Tuesday, December 10, 2013

Another Honduran Journalist Killed As Defeated Castro Disputes Polls



As Honduras’ unsuccessful candidate at the November 24 presidential election Xiomara Castro continued to dispute the polls result, the ensuing political turmoil has claimed another journalist’s life. What is unfortunate is that he is the third journalist killed this year in Honduras and more tragically also the third from Globo Media Group which is known to support Castro.



Juan Carlos Argeñal who was a local correspondent for the ‘Radio y TV Globo’ was shot dead on December 7 outside his home in the southeastern province Danli, said the Paris-based Reporters without Borders (RSF)

“‘Globo’ is one of the few national broadcasters to criticize the June 2009 coup d’état,” RSF said. “Its staff and reporters in the field have paid a high price for this for the past four years. It has included military occupation of their premises, confiscation of their equipment and targeted murders. The mere fact of working for ‘Globo’ exposed Argeñal to danger.

“A total of 38 journalists have been killed in the past decade in Honduras, two thirds of them since the 2009 coup. Given the almost complete collapse of the rule of law, will this latest murder remain unpunished like nearly all the others? Does it signal the start of a new crackdown at a time when the country’s future seems more uncertain than ever?”

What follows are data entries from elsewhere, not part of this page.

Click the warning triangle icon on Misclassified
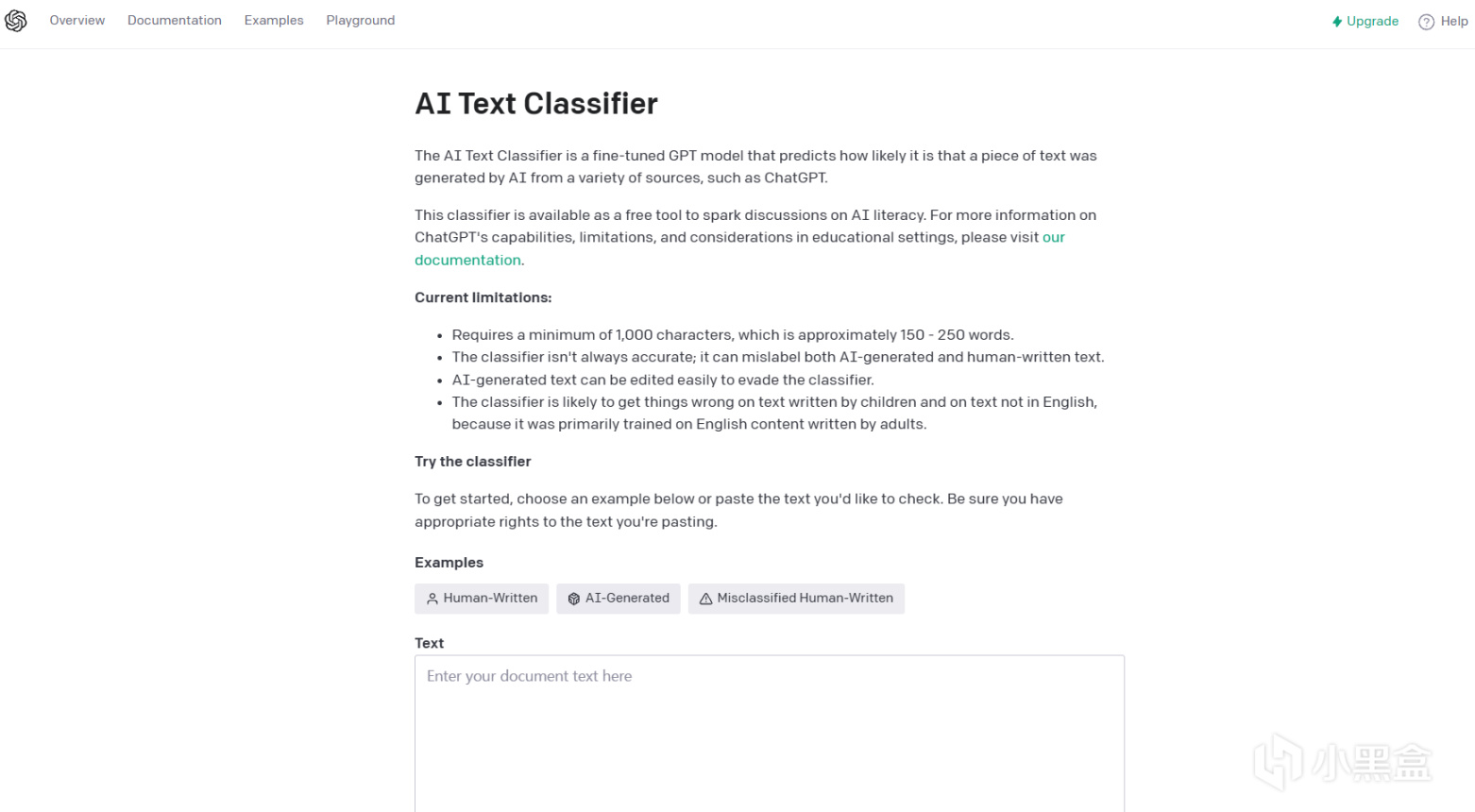This screenshot has width=1475, height=812. [x=705, y=599]
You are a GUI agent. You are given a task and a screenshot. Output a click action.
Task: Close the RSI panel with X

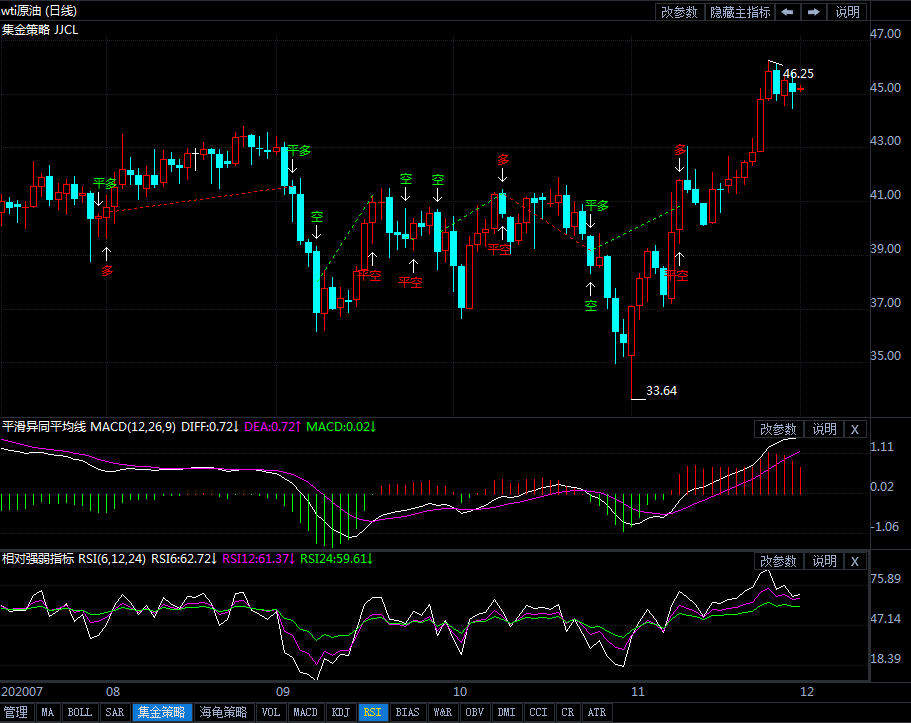854,562
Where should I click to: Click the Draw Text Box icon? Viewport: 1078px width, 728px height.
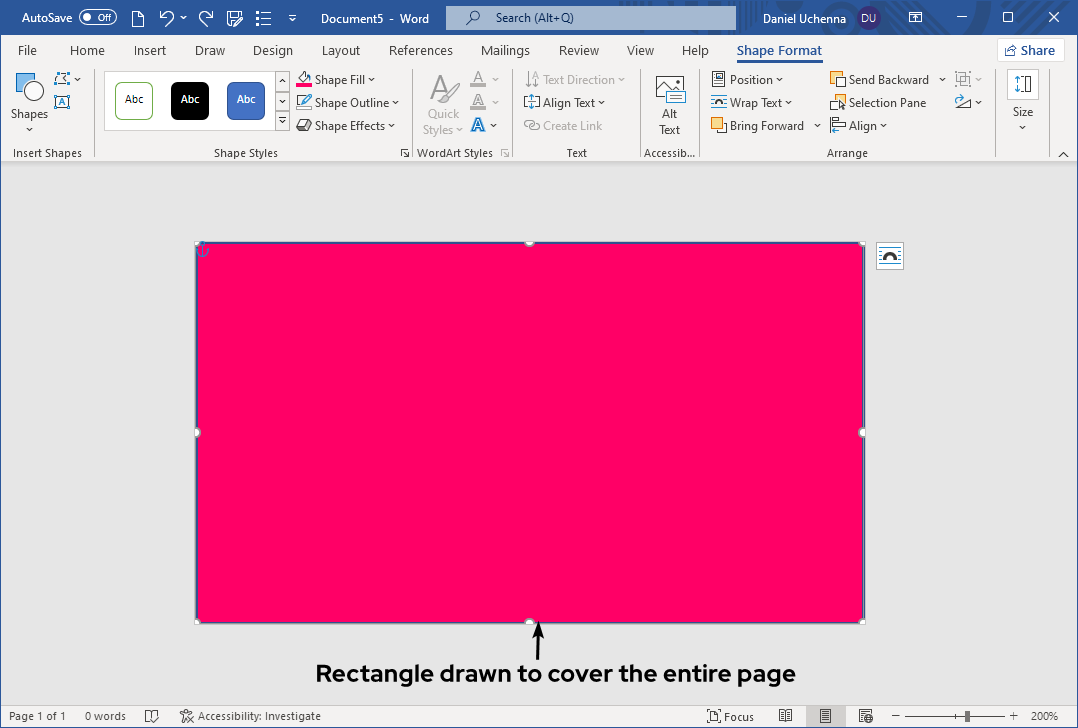pyautogui.click(x=62, y=102)
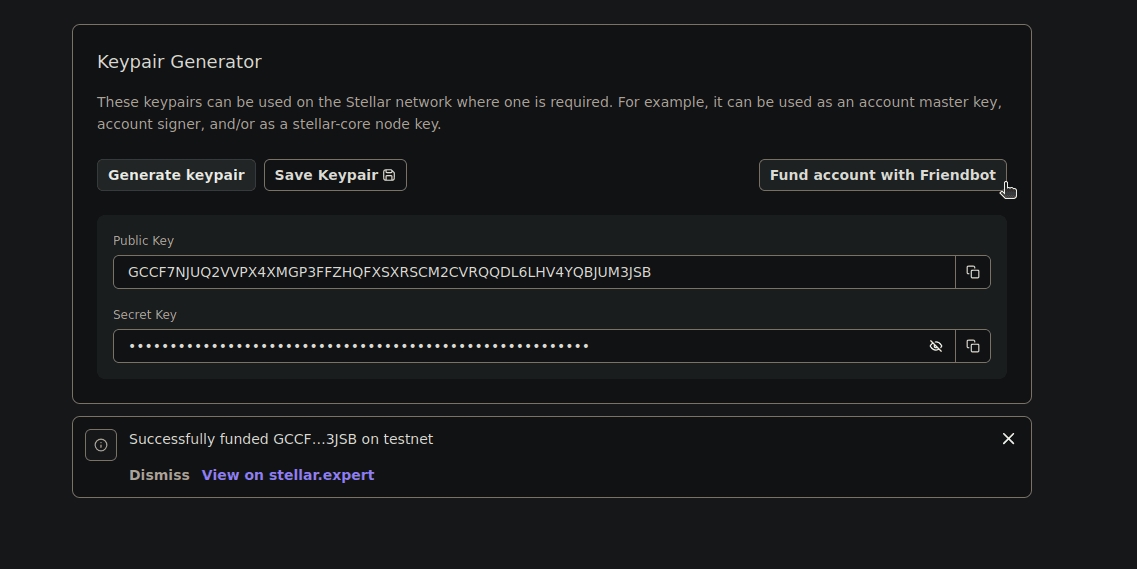Fund account with Friendbot

882,175
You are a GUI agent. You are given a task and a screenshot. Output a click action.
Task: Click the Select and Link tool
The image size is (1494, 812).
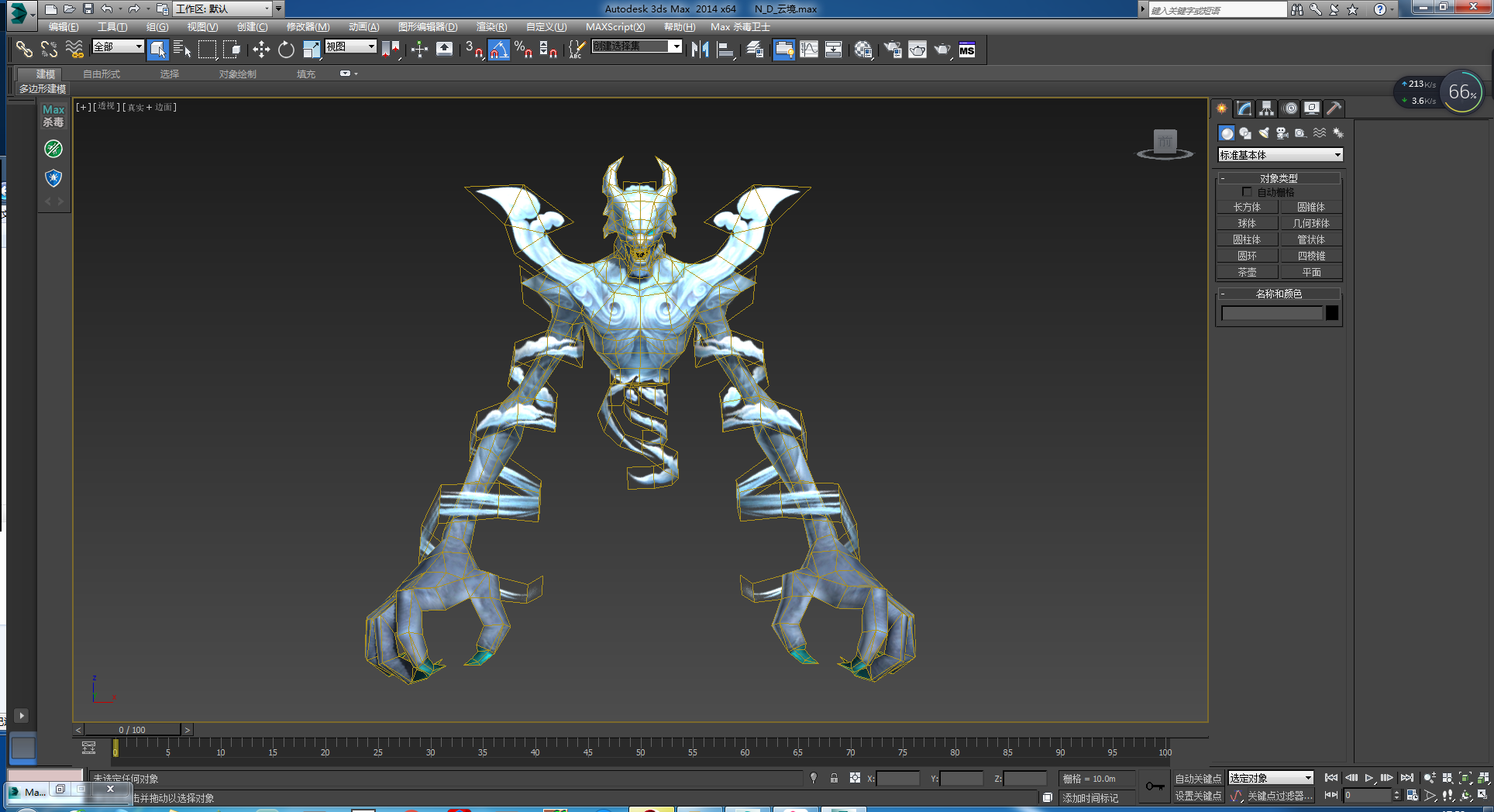click(x=24, y=50)
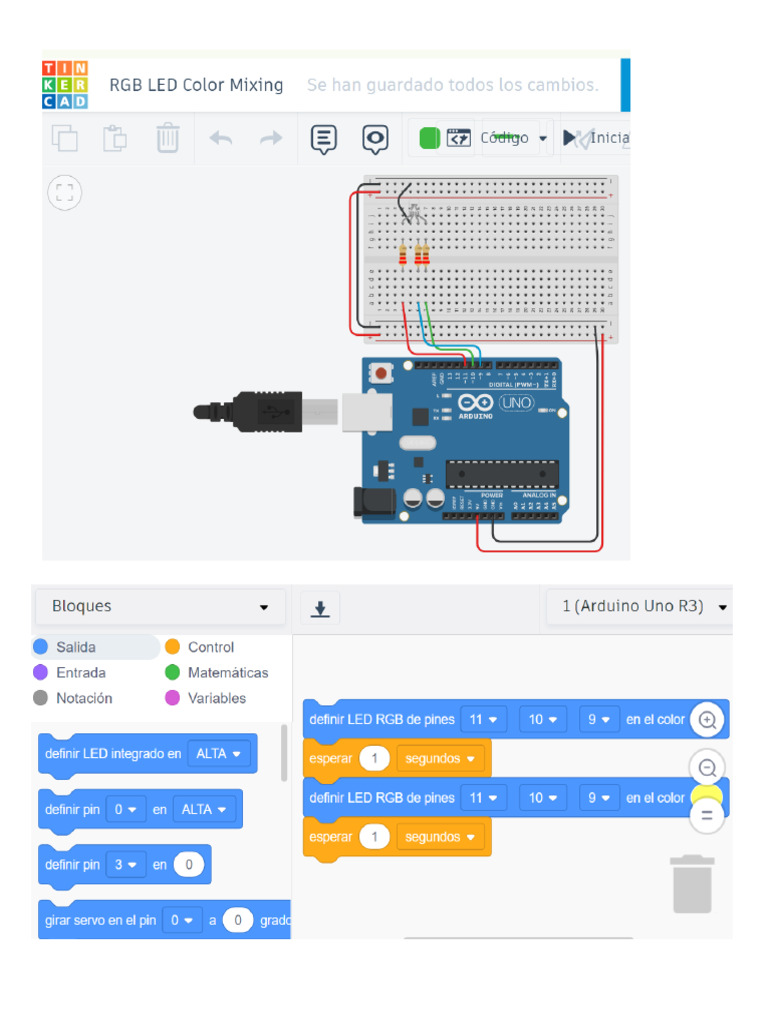Zoom in the code blocks workspace
Viewport: 768px width, 1024px height.
(x=707, y=720)
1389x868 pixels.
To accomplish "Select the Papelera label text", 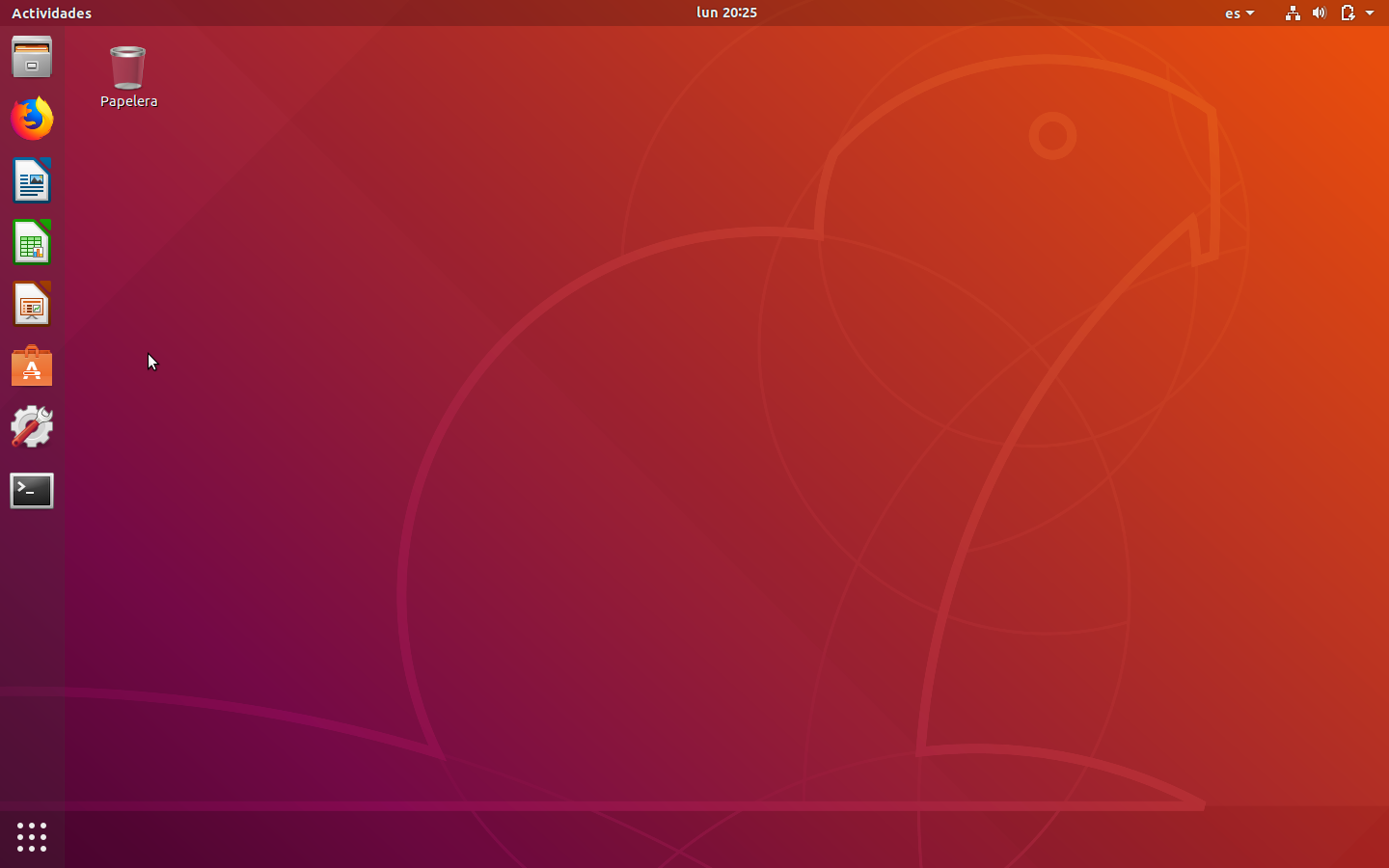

The earlier murders of Globo journalists were Annibal Barrow, kidnapped on June 24 and killed, and Manuel Murrillo Varela killed on October 24. Please see details of both killings here.

RSF goes on to say: “[Argeñal’s] murder could also be linked to his well-known support for Liberty and Re-foundation, the party led by Xiomara Castro, a candidate in the 24 November presidential election and wife of Manuel Zelaya, the president ousted by the 2009 coup.”

Manuel Zelaya was deposed in a 2009 coup by Porforio Lobo Sosa, who became Honduras’ president till elections in November.

Although Castro has challenged the poll results, election observers stated clearly that the other candidate – the leader of the conservative National Party, Juan Hernandez – was the winner with 36% of the vote. Castro from the Liberty Party received 28.8% and complained of “fraud” and “irregularities.”

“Observers from the European Union and Organisation of American States have vouched for the elections despite some imperfections. A group of Honduran computer programmers who with the help of crowd-sourcing took on the job of verifying the results have largely confirmed Hernandez’s victory,” commented Raul Gallegos in Bloomberg’s World View blog.

The Liberty party that is said to advance populist policies has support among the poorer sections of the population and the students. Student riots following the elections led to police crackdown and injuries to journalists, which included another ‘Globo’ journalist Victoria Aguilar.

This blog has a special interest in developments in media and politics in Honduras because the winner of the Peter Mackler Award for Courageous and Ethical Journalism in 2011 was Honduras’ Karla Rivas, news editor of ‘Radio Progresso.’

The events taking place today were in a way foreseen by Rivas who said in her interview to RSF before the presidential election, “As things stand, there won’t be much change in the country and it won’t matter who wins the election, given that its structures have collapsed and its institutions have been corrupted. In the world of communications, we are committed to diversity but remain true to our principles, which mean giving a voice to the sectors that have historically been marginalised.”

Gallegos laconically agrees the election has changed little: “Politicians in Honduras have been cementing the Central American country’s reputation for dysfunction.”